SECURITIES AND EXCHANGE COMMISSION

WASHINGTON, D.C. 20549

 

 

FORM 8-K

 

 

CURRENT REPORT

Pursuant to Section 13 or 15(d) of the

Securities Exchange Act of 1934

Date of Report (Date of Earliest Event Reported): February 18, 2010

 

 

BRINK’S HOME SECURITY HOLDINGS, INC.

(Exact name of registrant as specified in its charter)

 

 

 

Virginia   001-34088   80-0188977

(State or other jurisdiction

of incorporation)

 

(Commission

File Number)

 

(IRS Employer

Identification No.)

8880 Esters Boulevard

Irving, TX 75063

(Address and zip code of principal executive offices)

Registrant’s telephone number, including area code: (972) 871-3130

 

 

Check the appropriate box below if the Form 8-K filing is intended to simultaneously satisfy the filing obligation of the registrant under any of the following provisions (see General Instruction A.2.):

 

¨ Written communications pursuant to Rule 425 under the Securities Act (17 CFR 230.425)

 

¨ Soliciting materials pursuant to Rule 14a-12 under the Exchange Act (17 CFR 240.14a-12)

 

¨ Pre-commencement communications pursuant to Rule 14d-2(b) under the Exchange Act (17 CFR 240.14d-2(b))

 

¨ Pre-commencement communications pursuant to Rule 13e-4(c) under the Exchange Act (17 CFR 240.13e-4(c))

 

 

 


Item 2.02 Results of Operation and Financial Condition.

On February 24, 2010, Brink’s Home Security Holdings, Inc. issued a press release regarding its results for the fourth quarter and the full year ended December 31, 2009. A copy of this release is being furnished as Exhibit 99.1 to this Current Report on Form 8-K.

In accordance with General Instruction B.2 of Form 8-K, the information in Item 2.02 of this Current Report on Form 8-K, including Exhibit 99.1, shall not be deemed “filed” for the purposes of Section 18 of the Securities and Exchange Act of 1934, as amended, or otherwise subject to the liability of that section, nor shall it be deemed incorporated by reference in any filing under the Securities Act of 1933, as amended, except as shall be expressly set forth by specific references in such a filing.

 

Item 5.02 Departure of Directors or Certain Officers; Election of Directors; Appointment of Certain Officers; Compensatory Arrangements of Certain Officers.

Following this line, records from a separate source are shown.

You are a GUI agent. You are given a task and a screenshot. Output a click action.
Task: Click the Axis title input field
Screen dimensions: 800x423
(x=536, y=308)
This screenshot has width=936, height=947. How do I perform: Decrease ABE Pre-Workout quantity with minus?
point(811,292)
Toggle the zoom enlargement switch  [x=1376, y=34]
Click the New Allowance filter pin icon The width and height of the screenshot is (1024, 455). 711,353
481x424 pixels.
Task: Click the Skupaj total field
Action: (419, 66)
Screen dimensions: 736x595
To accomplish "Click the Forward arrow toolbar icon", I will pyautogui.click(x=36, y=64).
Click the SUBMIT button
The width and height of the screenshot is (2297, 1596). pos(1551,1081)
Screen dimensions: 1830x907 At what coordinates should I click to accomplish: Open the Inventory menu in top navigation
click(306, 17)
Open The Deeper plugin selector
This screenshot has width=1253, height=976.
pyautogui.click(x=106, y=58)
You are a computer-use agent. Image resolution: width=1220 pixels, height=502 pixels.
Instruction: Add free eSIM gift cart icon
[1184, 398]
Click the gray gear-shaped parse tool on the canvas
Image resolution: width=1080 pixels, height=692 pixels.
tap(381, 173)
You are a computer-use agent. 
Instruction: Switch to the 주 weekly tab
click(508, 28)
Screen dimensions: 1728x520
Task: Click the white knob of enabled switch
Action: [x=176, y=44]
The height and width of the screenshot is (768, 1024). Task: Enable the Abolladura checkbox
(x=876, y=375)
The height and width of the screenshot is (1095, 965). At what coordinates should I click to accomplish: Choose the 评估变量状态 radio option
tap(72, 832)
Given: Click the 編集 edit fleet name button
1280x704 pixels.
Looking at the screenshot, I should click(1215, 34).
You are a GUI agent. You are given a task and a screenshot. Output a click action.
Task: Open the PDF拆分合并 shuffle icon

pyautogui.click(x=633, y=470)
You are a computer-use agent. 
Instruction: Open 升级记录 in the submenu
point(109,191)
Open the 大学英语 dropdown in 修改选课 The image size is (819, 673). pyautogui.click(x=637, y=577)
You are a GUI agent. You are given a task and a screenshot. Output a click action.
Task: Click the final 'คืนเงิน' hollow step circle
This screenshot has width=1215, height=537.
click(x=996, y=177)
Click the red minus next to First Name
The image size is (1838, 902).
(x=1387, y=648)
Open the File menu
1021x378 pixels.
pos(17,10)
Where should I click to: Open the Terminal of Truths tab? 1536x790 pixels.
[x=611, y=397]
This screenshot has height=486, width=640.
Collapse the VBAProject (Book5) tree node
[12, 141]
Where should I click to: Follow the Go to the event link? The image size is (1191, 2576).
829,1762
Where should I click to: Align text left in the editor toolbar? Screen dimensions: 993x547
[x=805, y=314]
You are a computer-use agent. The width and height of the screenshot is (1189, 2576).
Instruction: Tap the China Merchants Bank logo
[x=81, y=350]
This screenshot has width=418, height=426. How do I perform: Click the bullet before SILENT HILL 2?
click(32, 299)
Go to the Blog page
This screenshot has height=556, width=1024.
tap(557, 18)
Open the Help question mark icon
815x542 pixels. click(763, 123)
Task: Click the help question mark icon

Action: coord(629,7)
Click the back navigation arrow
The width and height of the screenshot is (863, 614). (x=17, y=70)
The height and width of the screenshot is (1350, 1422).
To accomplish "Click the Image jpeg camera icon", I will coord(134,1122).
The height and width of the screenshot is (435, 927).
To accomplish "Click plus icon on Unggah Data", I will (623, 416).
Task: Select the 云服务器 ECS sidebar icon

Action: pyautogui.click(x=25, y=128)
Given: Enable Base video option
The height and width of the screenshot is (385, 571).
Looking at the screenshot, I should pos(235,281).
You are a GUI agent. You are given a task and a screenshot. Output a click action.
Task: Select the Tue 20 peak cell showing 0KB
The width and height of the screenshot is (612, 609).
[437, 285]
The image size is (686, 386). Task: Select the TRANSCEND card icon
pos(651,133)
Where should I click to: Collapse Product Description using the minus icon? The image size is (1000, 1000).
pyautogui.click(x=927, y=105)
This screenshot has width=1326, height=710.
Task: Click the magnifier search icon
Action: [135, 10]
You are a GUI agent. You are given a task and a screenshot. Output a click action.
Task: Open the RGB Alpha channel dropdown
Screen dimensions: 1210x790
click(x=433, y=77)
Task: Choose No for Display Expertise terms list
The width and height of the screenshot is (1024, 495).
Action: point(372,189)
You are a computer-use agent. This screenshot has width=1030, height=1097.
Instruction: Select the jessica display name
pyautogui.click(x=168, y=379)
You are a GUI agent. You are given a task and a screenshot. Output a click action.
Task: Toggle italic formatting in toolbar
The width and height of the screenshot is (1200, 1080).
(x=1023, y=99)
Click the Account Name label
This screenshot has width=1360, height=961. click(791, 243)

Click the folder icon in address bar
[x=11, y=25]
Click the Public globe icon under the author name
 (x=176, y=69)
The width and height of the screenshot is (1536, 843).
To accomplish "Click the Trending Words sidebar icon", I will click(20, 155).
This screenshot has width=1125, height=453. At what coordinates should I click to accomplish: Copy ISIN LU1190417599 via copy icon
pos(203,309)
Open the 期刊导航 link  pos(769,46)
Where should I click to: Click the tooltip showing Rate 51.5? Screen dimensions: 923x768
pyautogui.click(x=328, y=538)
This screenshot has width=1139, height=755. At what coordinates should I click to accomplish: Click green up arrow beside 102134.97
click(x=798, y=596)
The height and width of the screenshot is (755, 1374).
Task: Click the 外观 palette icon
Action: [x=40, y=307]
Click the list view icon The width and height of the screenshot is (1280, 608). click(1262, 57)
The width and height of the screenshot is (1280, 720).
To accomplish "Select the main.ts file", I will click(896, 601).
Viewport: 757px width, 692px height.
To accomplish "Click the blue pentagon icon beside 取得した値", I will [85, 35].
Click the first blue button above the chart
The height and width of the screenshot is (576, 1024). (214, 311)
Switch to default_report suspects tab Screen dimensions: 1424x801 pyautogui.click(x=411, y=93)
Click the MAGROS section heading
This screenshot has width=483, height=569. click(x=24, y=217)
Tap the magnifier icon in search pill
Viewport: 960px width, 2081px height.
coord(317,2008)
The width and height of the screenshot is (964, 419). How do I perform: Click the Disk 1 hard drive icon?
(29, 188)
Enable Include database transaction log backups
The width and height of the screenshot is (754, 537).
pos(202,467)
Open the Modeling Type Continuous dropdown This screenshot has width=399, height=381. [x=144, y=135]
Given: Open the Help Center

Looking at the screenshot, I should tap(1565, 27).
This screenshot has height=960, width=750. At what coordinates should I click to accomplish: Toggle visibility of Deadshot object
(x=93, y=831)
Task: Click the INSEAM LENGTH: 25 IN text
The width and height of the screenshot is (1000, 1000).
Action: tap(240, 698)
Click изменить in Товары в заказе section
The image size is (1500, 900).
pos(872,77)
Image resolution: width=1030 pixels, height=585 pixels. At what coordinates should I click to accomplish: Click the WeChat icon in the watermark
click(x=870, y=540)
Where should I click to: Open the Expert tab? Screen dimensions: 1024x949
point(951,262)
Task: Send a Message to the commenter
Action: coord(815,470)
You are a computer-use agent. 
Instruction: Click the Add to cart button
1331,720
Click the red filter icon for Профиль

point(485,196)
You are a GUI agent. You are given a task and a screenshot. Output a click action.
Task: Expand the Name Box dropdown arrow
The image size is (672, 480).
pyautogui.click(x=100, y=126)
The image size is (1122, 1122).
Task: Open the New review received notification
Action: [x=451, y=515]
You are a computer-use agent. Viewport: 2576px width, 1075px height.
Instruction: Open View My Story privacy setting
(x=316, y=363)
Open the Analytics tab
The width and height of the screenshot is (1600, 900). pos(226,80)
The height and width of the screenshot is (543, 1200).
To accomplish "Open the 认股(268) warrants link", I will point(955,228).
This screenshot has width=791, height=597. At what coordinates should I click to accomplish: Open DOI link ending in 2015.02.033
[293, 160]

The Compensation and Management Development Committee (the “Committee”) of the Board of Directors of Brink’s Home Security Holdings, Inc. (the “Company”) took the following actions at its meeting on February 18, 2010:

1. The Committee awarded cash bonuses to certain named executive officers under the Management Performance Improvement Plan (the “MPIP”), the Company’s long-term cash incentive compensation plan, for the three-year period ended December 31, 2009 in the following amounts: Robert B. Allen, Director, President and Chief Executive Officer, $322,200; Stephen C. Yevich, Executive Vice President and Chief Financial Officer, $161,100; Steven E. Neace, Senior Vice President, Field Operations, $161,100; and Carole L. Vanyo, Senior Vice President, Customer Operations, $161,100. John S. Davis, Senior Vice President and General Counsel, a named executive officer for 2009, is not a participant in the MPIP. Dwayne R. Sigler, a named executive officer for 2008, resigned his employment with the Company as of January 8, 2010.

2. The Board established new performance measures for the named executive officers under the MPIP to apply to the last remaining three-year performance period ending December 31, 2010. At the end of the 2008-2010 performance period, the Company will discontinue use of the MPIP as a long-term incentive program.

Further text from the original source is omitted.